Die arabischen Frühlinge begreife ich daher – zusammen mit denen Lateinamerikas – als die zweite Welle des Erwachens der Völker des „Südens“, nachdem die erste Welle im 20. Jahrhundert durch die Gegenoffensive des neoliberalen Kapitalismus gescheitert ist. Die kommenden Aufstände, die möglicherweise revolutionäre Fortschritte in sich tragen, sind heute bereits für fast jeden Punkt auf den drei Kontinenten des globalen Südens – Afrika, Asien und (Latein)amerika – vorherzusehen. Sie bleiben mehr denn je die „Sturmzone“ und widerlegen damit die schmalzigen Reden vom „ewigen Kapitalismus“, Stabilität, Frieden und demokratischem Fortschritt.

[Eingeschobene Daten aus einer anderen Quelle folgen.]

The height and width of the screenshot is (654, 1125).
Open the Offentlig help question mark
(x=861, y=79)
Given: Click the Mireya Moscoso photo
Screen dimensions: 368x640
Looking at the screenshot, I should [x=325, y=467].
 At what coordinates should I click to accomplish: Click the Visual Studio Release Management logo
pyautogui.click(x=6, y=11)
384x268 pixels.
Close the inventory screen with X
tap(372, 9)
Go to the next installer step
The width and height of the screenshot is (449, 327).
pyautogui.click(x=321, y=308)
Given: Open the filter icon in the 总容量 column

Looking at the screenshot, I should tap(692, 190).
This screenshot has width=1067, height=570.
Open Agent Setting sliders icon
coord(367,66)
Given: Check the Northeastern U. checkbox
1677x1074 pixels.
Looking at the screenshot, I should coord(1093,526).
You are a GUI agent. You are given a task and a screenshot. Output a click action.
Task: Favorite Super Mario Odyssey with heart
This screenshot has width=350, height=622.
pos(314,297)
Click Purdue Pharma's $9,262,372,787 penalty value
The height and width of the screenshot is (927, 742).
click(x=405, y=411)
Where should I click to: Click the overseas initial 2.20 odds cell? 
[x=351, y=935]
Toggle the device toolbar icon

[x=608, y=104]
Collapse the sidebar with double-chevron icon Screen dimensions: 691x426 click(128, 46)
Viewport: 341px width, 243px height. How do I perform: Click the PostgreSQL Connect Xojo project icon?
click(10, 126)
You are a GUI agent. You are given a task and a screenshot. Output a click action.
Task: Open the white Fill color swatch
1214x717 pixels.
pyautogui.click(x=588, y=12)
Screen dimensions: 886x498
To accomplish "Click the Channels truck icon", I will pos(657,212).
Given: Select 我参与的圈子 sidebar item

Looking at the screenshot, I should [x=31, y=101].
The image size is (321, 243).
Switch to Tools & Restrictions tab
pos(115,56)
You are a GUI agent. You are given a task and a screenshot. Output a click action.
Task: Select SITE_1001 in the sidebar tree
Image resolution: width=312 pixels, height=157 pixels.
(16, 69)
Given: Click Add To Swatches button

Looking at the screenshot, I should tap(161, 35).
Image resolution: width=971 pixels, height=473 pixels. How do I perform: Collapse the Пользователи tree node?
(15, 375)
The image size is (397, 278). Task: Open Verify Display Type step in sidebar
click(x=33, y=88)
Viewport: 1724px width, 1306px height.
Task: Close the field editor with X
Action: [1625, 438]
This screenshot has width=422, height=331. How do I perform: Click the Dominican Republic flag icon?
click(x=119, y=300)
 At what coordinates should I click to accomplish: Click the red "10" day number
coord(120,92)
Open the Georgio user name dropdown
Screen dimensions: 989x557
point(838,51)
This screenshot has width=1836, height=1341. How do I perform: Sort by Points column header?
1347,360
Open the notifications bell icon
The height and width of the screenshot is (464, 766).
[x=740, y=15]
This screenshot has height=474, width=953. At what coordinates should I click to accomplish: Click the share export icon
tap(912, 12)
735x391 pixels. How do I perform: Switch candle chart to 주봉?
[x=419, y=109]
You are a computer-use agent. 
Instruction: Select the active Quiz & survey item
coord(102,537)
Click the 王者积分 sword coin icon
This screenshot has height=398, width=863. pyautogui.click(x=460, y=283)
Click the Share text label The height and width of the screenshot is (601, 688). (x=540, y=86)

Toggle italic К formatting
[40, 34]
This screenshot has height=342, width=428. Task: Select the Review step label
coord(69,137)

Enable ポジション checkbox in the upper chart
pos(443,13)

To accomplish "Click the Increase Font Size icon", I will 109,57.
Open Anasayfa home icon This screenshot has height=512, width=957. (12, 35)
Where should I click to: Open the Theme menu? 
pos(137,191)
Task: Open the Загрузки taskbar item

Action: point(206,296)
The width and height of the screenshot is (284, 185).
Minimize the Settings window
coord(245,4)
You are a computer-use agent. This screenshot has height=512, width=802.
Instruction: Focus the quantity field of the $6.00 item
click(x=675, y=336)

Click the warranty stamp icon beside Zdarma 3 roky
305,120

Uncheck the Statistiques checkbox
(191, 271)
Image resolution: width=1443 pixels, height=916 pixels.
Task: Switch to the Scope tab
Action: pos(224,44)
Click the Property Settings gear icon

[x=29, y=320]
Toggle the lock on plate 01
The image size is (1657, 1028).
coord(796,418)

Wenn es diesen neuen Bewegungen gelingt, sich mit dem anderen notwendigen Erwachen zu vereinen, dem der Arbeiter und Ausgebeuteten der imperialistischen Zentren, dann könnte sich eine wirklich sozialistische Perspektive für die gesamte Menschheit abzeichnen. Aber diese Entwicklung ist in keiner Weise als eine „historische Notwendigkeit“ gesichert. Der Niedergang des Kapitalismus kann den Weg für einen langen Übergang zum Sozialismus öffnen; er kann die Menschheit aber ebensogut auf den Weg der Barbarei führen. Das immer noch bestehende Vorhaben einer militärischen Kontrolle des Planeten durch die Streitkräfte der Vereinigten Staaten (und ihrer subalternen Verbündeten in der NATO), der Niedergang der Demokratie in den imperialistischen Zentren sowie die traditionalistisch begründete Ablehnung der Demokratie in den aufständischen Ländern des „Südens“ in Form parareligiöser „fundamentalistischer“ Illusionen wirken gemeinsam in Richtung dieser furchtbaren Perspektive.

Damit stehen sich heute die Aussicht auf eine Emanzipation der Völker und jene auf eine allgemeine Barbarei radikal gegenüber. Unter diesen Umständen ist der Kampf für Demokratisierung und für staatliche Neutralität gegenüber den Religionen von entscheidender Bedeutung.